Commanders and leaders
- Sir James MacDonald: Sir Lachlan MacLean †

Strength
- 300–500 men: 800–1,000 men

Casualties and losses
- 30 dead 60 wounded: 280 dead

= Battle of Traigh Ghruinneart =

Scottish clan battle

The Battle of Traigh Ghruinneart or in Scottish Gaelic Blàr Tràigh Ghruineart or sometimes called the Battle of Gruinart Strand was a Scottish clan battle fought on 5 August 1598, on the Isle of Islay, in the Hebrides. It was fought between the Clan Donald and Clan Maclean. A tràigh or stand is the flat area of land bordering a body of water, a beach, or shoreline.

==History==
The Isle of Islay had belonged to Clan MacDonald whose leader was Sir James MacDonald, 9th of Dunnyveg, the son of Clan chief Angus MacDonald and who may have already imprisoned his father, and a nephew of Sir Lachlan Mor Maclean.

Sir Lachlan Mor Maclean claimed that the island belonged to his clan and landed about 800 to 1,000 men at Loch Ghruinneart. MacDonald offered his uncle half of the island for MacLean's lifetime only, but he refused unless he received the entire island.

James MacDonald had fewer troops but they were well trained.
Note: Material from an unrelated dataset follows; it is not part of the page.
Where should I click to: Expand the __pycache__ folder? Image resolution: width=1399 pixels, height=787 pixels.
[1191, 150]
Allies to the Clan MacDonald sent men from Kintyre and Arran, including Clan MacAlister, which were led by Angus MhicMhuirich of Arran. MacDonald's forces feigned retreat toward the setting sun then turned around to fight with the sun in the eyes of their enemy. The MacDonalds were victorious and the MacLeans were defeated.
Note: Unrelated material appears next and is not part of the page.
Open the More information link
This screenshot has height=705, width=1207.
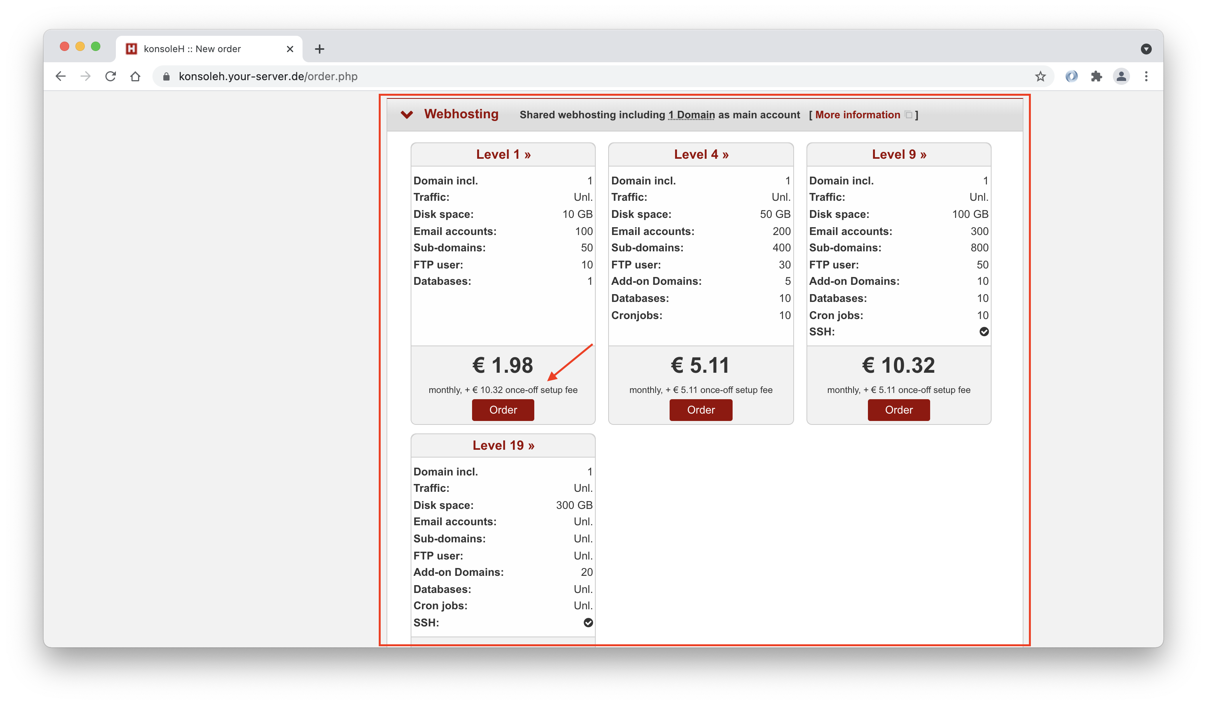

A dwarf named Dubh Sith (Black Fairy) was hidden in a tree and he killed Sir Lachlan Mor Maclean with a shot through his eye after he had removed his helmet.

With Sir Lachlan Mor Maclean and about 280 of his men killed in battle, the rest were chased to their boats and some sought refuge in the chapel of Kilnave. The chapel was burnt down, killing all but one of the men inside.

Sir James MacDonald was seriously wounded after being shot through the body with an arrow. He was found after the battle amongst the dead MacDonalds, which also included Angus MhicMhuirich of Arran. About 30 MacDonalds were slain and 60 wounded.

Afterwards King James VI, awarded MacDonald lands to Clan Campbell, leading to an extension of the feud.

Clan MacDonald's reign in Islay came to an end in 1612 when Angus MacDonald, 8th of Dunnyveg, the father of Sir James, sold his land holdings to Sir John Campbell of Cawdor of Clan Campbell of Cawdor.